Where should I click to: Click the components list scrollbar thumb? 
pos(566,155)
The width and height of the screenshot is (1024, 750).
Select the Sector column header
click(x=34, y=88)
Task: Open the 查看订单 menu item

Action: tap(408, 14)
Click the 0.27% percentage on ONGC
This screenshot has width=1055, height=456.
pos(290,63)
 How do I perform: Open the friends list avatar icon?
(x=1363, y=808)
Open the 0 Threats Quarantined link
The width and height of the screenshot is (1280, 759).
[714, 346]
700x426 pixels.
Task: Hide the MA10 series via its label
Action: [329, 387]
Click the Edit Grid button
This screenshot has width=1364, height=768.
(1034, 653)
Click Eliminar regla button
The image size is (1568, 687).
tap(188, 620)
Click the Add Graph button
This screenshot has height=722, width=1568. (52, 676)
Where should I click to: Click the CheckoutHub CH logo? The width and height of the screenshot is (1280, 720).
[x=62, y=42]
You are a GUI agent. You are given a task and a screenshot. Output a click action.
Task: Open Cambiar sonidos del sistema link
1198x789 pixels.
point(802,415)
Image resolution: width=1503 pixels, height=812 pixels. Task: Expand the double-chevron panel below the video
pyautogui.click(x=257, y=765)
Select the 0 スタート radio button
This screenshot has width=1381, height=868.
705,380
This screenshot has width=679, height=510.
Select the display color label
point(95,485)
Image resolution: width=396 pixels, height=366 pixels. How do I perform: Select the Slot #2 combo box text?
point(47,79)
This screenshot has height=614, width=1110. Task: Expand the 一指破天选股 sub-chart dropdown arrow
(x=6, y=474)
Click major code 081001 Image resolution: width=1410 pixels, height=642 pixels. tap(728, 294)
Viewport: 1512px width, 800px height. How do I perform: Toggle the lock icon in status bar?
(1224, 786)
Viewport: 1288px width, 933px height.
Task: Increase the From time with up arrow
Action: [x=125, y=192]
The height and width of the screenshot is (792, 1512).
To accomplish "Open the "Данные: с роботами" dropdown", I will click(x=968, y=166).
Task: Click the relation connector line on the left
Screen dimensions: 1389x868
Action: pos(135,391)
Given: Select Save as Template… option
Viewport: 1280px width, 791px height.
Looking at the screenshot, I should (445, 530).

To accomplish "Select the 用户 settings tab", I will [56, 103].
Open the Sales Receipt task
-*-
The entire listing must be repeated without a single change.

Where should I click to: Click the components list scrollbar thumb? 
pos(566,155)
The width and height of the screenshot is (1024, 750).
Select the Sector column header
click(x=34, y=88)
Task: Open the 查看订单 menu item

Action: tap(408, 14)
Click the 0.27% percentage on ONGC
This screenshot has width=1055, height=456.
pos(290,63)
 How do I perform: Open the friends list avatar icon?
(x=1363, y=808)
Open the 0 Threats Quarantined link
The width and height of the screenshot is (1280, 759).
[714, 346]
700x426 pixels.
Task: Hide the MA10 series via its label
Action: [329, 387]
Click the Edit Grid button
This screenshot has width=1364, height=768.
(1034, 653)
Click Eliminar regla button
The image size is (1568, 687).
tap(188, 620)
Click the Add Graph button
This screenshot has height=722, width=1568. (52, 676)
Where should I click to: Click the CheckoutHub CH logo? The width and height of the screenshot is (1280, 720).
[x=62, y=42]
You are a GUI agent. You are given a task and a screenshot. Output a click action.
Task: Open Cambiar sonidos del sistema link
1198x789 pixels.
point(802,415)
Image resolution: width=1503 pixels, height=812 pixels. Task: Expand the double-chevron panel below the video
pyautogui.click(x=257, y=765)
Select the 0 スタート radio button
This screenshot has width=1381, height=868.
705,380
This screenshot has width=679, height=510.
Select the display color label
point(95,485)
Image resolution: width=396 pixels, height=366 pixels. How do I perform: Select the Slot #2 combo box text?
point(47,79)
This screenshot has height=614, width=1110. Task: Expand the 一指破天选股 sub-chart dropdown arrow
(x=6, y=474)
Click major code 081001 Image resolution: width=1410 pixels, height=642 pixels. tap(728, 294)
Viewport: 1512px width, 800px height. How do I perform: Toggle the lock icon in status bar?
(1224, 786)
Viewport: 1288px width, 933px height.
Task: Increase the From time with up arrow
Action: [x=125, y=192]
The height and width of the screenshot is (792, 1512).
To accomplish "Open the "Данные: с роботами" dropdown", I will click(x=968, y=166).
Task: Click the relation connector line on the left
Screen dimensions: 1389x868
Action: pos(135,391)
Given: Select Save as Template… option
Viewport: 1280px width, 791px height.
Looking at the screenshot, I should (445, 530).

To accomplish "Select the 用户 settings tab", I will [56, 103].
Open the Sales Receipt task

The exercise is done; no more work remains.